Extracted entries -
──────────────────────────────

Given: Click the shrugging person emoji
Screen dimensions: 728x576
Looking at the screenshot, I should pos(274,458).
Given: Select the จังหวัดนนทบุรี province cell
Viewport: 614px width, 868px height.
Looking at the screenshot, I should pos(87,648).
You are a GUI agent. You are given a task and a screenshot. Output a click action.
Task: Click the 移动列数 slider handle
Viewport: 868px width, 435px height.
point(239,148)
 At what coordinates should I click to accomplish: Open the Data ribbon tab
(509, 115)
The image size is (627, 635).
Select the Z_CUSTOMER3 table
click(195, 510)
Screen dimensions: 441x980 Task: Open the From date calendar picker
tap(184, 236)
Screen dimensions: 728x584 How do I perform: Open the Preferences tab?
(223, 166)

──────────────────────────────

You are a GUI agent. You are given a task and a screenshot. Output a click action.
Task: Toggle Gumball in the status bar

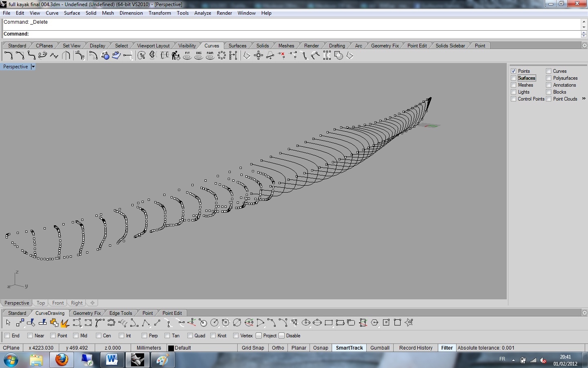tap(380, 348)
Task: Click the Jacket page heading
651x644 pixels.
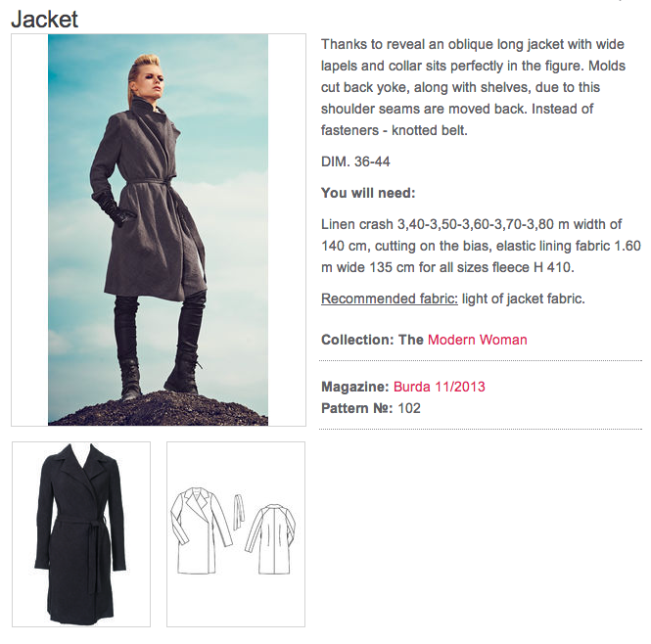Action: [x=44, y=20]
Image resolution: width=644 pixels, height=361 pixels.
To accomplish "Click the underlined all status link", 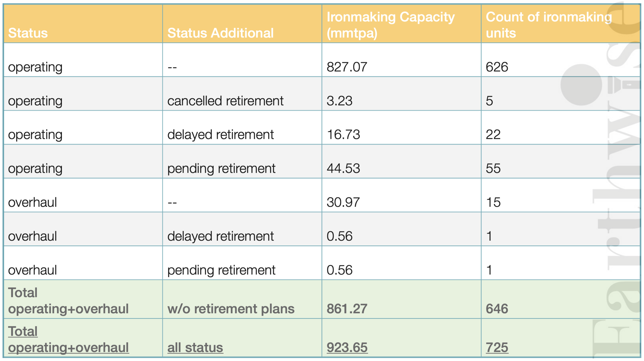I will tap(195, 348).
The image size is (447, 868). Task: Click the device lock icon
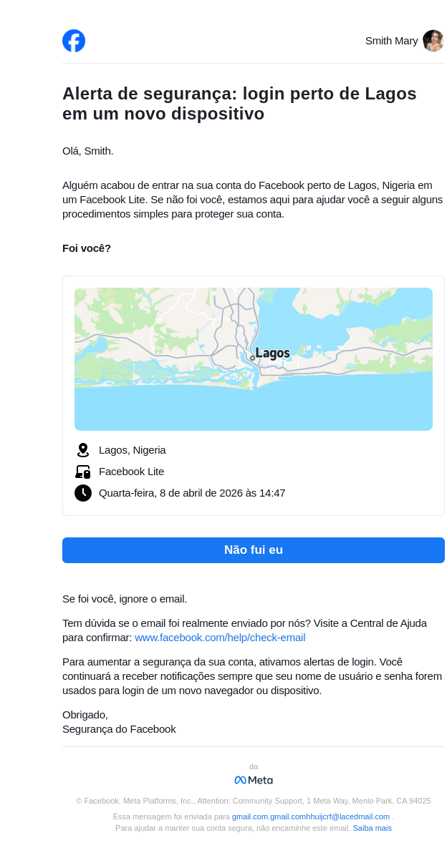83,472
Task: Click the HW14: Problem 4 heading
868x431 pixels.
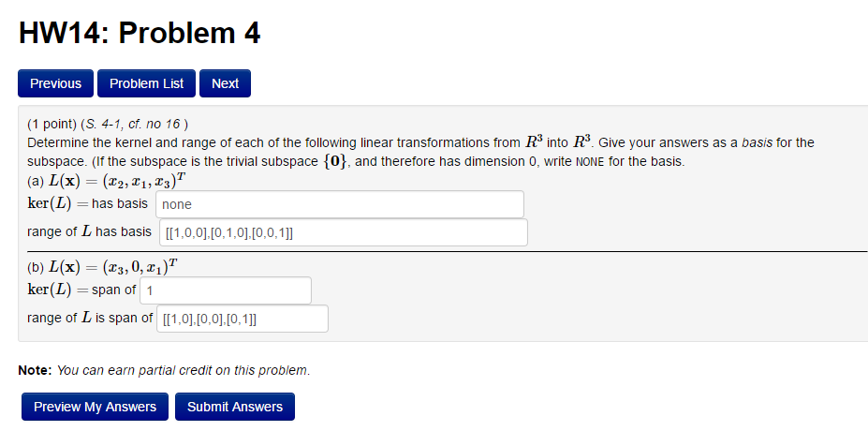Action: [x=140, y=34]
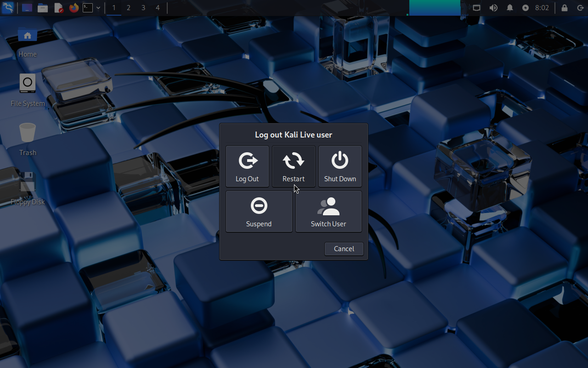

──────────────────────────────

Required work - Copy all lines from the material that include "heading".

Output for this exercise -
Task: Click the Jacket page heading
Task: Click the HW14: Problem 4 heading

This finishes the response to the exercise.